Geographic variation in topography, solar radiation, geology, and soils contribute strongly to landscape- and regional-scale differences in woody plant distribution and diversity patterns including species richness (α-diversity) and species turnover (β-diversity) (Christensen and Peet 1984; Allen et al. 1991; Urban et al. 2000). Topography facilitates the compression of biotic communities into relatively constricted vertical spaces (McLaughlin 1994), where areas of higher topographic complexity support higher species richness (Felger and Wilson 1994). Limited data suggest that species turnover (β-diversity) in Sky Islands is high relative to other forest types in western North America (Whittaker and Niering 1965; Peet 1978), though data only exist for the Santa Catalina Mountains in the Sierra Madre Occidental.
The study builds on the limited knowledge of the relationship between the dominance and diversity of woody plant species and environmental variation in the American Southwest.
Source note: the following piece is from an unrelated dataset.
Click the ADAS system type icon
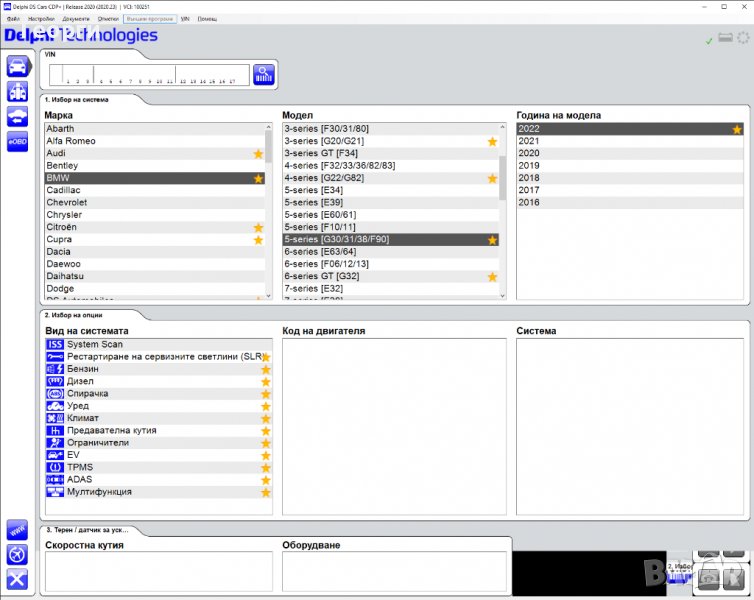The image size is (754, 600). (x=55, y=480)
Our specific objectives were to: (1) Identify the patterns of woody plant distributions and abundance across a complex topographic gradient, (2) Relate the variation in woody species distribution and abundance patterns to spatial environmental variation, (3) Identify the relationships among plant diversity, life-form, and environmental variation, and compare species diversity among vegetation types, and (4) Quantify variation in the structural and growth form diversity among different vegetation types and relate these differences to environmental gradients.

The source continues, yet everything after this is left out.